You could put an orange box blind in the middle of a field and turkeys wouldn't care.


----------



## woodsman52 (Apr 29, 2012)

my first hunt this spring is with my brother who does not get around to well.i thought i might park him in a open field around some active turkey woods.hard to believe such a intelligent bird is not wary of that setup.thanks fellas.


----------



## srconnell22 (Aug 27, 2007)

Firefighter said:


> You could put an orange box blind in the middle of a field and turkeys wouldn't care.


The only thing I could add to the statement above is that you can set it up the morning of the hunt in the dark 75 yards from the tree they are roosted in and they still wouldn't know the difference. Even though they probably flew up from that spot the night before with no blind in the field, they couldn't care less if there was one there this morning. 

For those that hunt field edges with their blinds, try setting up in the middle of the field one time and see how much easier birds commit. Field edge = woods = danger. Middle of field = can see all the way around them = no danger. 

Turkeys aren't intelligent, they have one keen sense which is their eyesight. When you use a blind, you eliminate that sense. You are essentially hunting a dodo bird at that point.


----------



## DEDGOOSE (Jan 19, 2007)

srconnell22 said:


> Turkeys aren't intelligent, they have one keen sense which is their eyesight. When you use a blind, you eliminate that sense. You are essentially hunting a dodo bird at that point.

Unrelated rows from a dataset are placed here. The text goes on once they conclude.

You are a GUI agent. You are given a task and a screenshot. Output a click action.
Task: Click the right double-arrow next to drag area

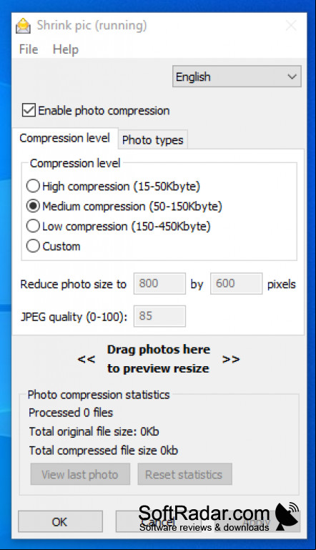pos(231,359)
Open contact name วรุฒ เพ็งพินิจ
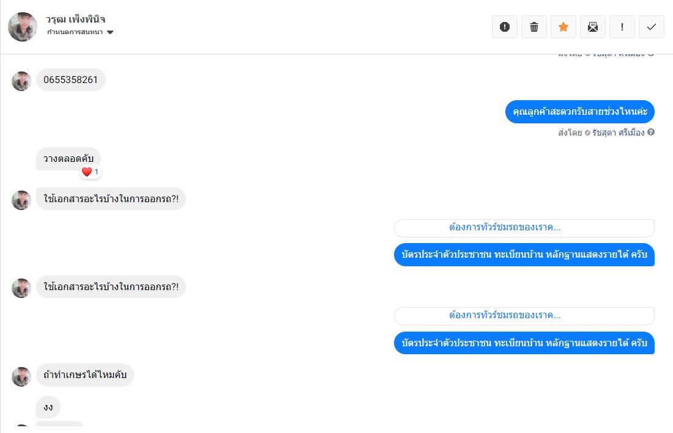This screenshot has width=673, height=433. (76, 19)
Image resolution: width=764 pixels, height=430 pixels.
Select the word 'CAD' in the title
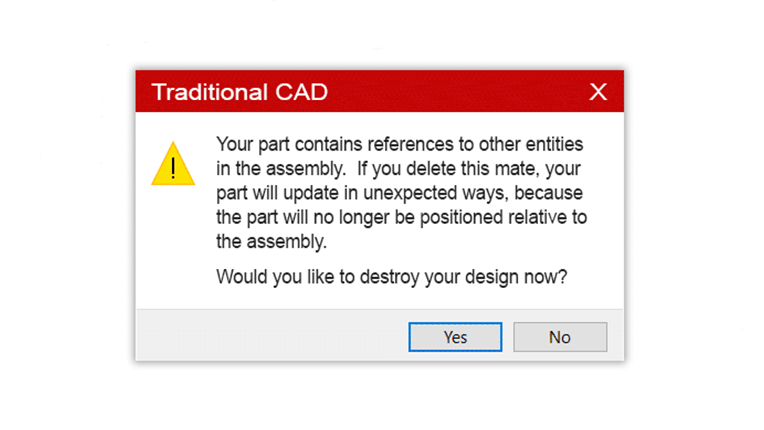[x=301, y=92]
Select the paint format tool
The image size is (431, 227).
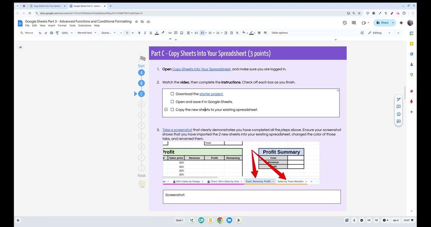pos(57,33)
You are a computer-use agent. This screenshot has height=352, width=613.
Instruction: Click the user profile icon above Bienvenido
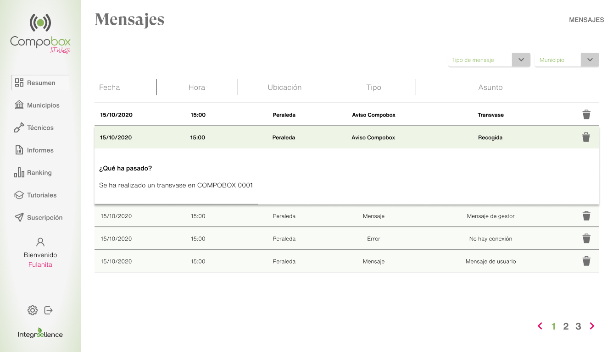coord(40,242)
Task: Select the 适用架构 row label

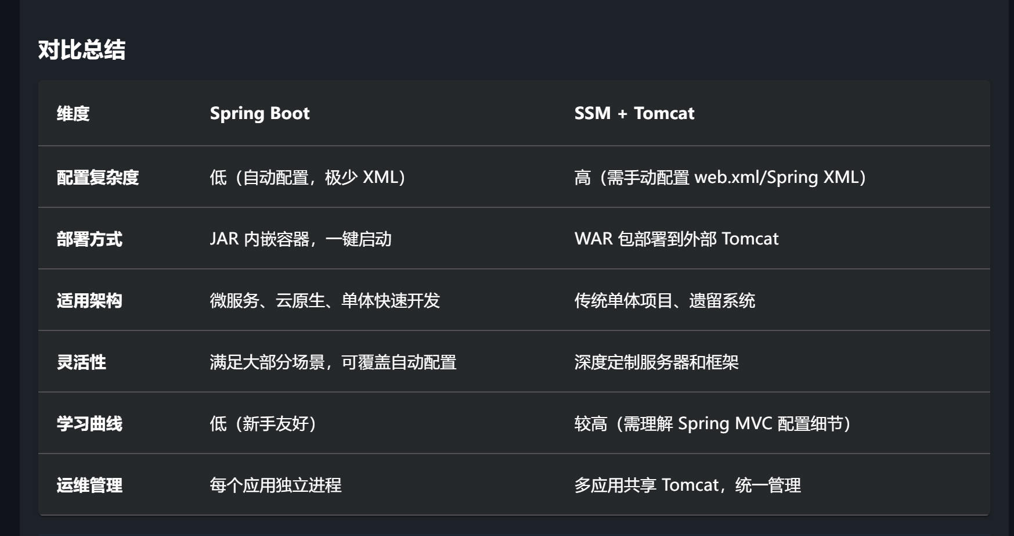Action: tap(89, 300)
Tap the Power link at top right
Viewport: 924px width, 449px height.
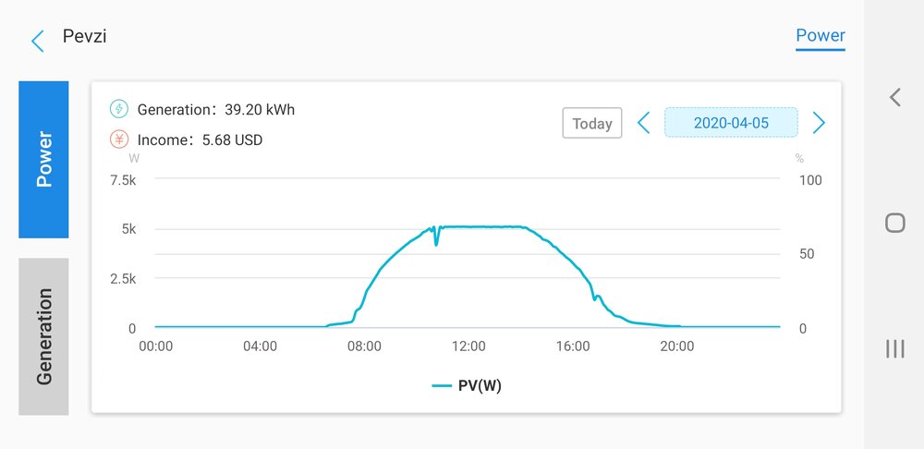(821, 36)
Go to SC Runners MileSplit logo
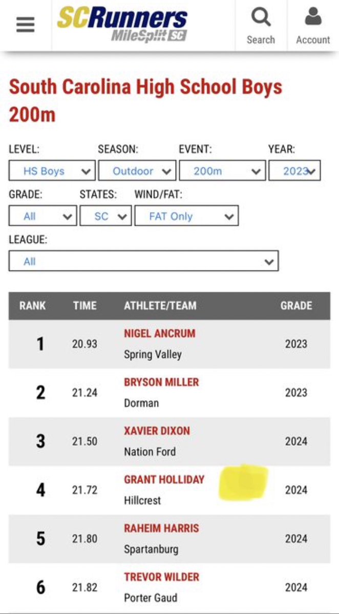This screenshot has height=614, width=339. (122, 25)
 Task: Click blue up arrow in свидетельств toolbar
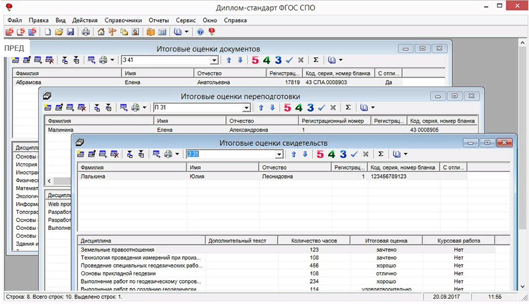[x=293, y=154]
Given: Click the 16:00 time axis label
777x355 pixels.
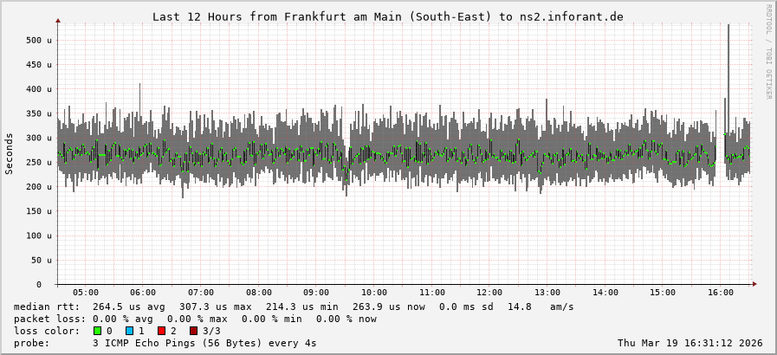Looking at the screenshot, I should (x=721, y=294).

Essentially on par with hunting a blind whitetail with no sense of smell.. :evil:


----------



## can'tstop (Mar 6, 2012)

I have killed lots of birds by sitting out in the middle of the field in a blinds. Just remember that turkeys can see into the blind when they get close so still use a face mask and move slow


----------



## DEDGOOSE (Jan 19, 2007)

can'tstop said:


> I have killed lots of birds by sitting out in the middle of the field in a blinds. Just remember that turkeys can see into the blind when they get close so still use a face mask and move slow


Yup and Cabelas sells a whole line of Black Hoodies and facemasks for such trying hunts.. Gotta "Be one with the Blind" . I think Camo FX has a "Blind" roll on face paint so you can look like half these idiots on TV that paint for show and not for go as well. Gotta cover your bases..


----------



## JBIV (Jan 29, 2004)

woodsman52 said:


> my first hunt this spring is with my brother who does not get around to well.i thought i might park him in a open field around some active turkey woods.hard to believe such a intelligent bird is not wary of that setup.thanks fellas.

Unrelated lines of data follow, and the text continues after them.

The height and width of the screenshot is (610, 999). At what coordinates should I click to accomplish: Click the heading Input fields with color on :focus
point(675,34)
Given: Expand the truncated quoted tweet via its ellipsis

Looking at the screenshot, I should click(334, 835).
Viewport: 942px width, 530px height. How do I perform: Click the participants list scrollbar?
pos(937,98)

The blind in the field setup will work great for your brother. 

Good luck on your first turkey hunt!


----------



## tmiller9661 (Jun 22, 2012)

Would work great. Turkeys don't mind what is there as long as it doesn't move. Last Spring me and my buddy were out drinking and we decided to go mudding in some of our fields and we fell asleep probably around 4 or 5 in a field and I woke up around 8 and there were 20 plus birds around the truck and didn't mind at all. You should of seen them when I fired up my 97 Dodge Ram 2500, they had no idea what the hell was going on.


----------



## DRHUNTER (Sep 15, 2002)

Firefighter said:


> You could put an orange box blind in the middle of a field and turkeys wouldn't care.


I would have to agree.


----------



## Bullrush (Oct 7, 2005)

Here is a setup that worked...25 yards from blind to decoys. Tom left 2 hens to get himself killed.

I set the blind up in the dark that morning. There are lots of coyotes on this property and they avoid the edges like a plague. Blinds in the middle of the field are key










team cluck commanders 2013


----------



## frostbite (Dec 22, 2004)

srconnell22 said:


> The only thing I could add to the statement above is that you can set it up the morning of the hunt in the dark 75 yards from the tree they are roosted in and they still wouldn't know the difference. Even though they probably flew up from that spot the night before with no blind in the field, they couldn't care less if there was one there this morning.
> 
> For those that hunt field edges with their blinds, try setting up in the middle of the field one time and see how much easier birds commit. Field edge = woods = danger. Middle of field = can see all the way around them = no danger.
> 
> Turkeys aren't intelligent, they have one keen sense which is their eyesight. When you use a blind, you eliminate that sense. You are essentially hunting a dodo bird at that point.


 
yea that. not smart at all


----------



## woodsman52 (Apr 29, 2012)

hunting dodo,s,eyesight is there only defense,and for the most part not very intelligent animals is the consenus of most,not all of some very experienced hunters on this forum.i disagree.these birds have many predators and have a sixth sense.i have sat there on more than one occasion and have not been spotted,but the bird will hang up or just exit the area.i have even had that happen without dekes out,no calling and sitting perfectly still.


----------



## DEDGOOSE (Jan 19, 2007)

woodsman52 said:


> hunting dodo,s,eyesight is there only defense,and for the most part not very intelligent animals is the consenus of most,not all of some very experienced hunters on this forum.i disagree.these birds have many predators and have a sixth sense.i have sat there on more than one occasion and have not been spotted,but the bird will hang up or just exit the area.i have even had that happen without dekes out,no calling and sitting perfectly still.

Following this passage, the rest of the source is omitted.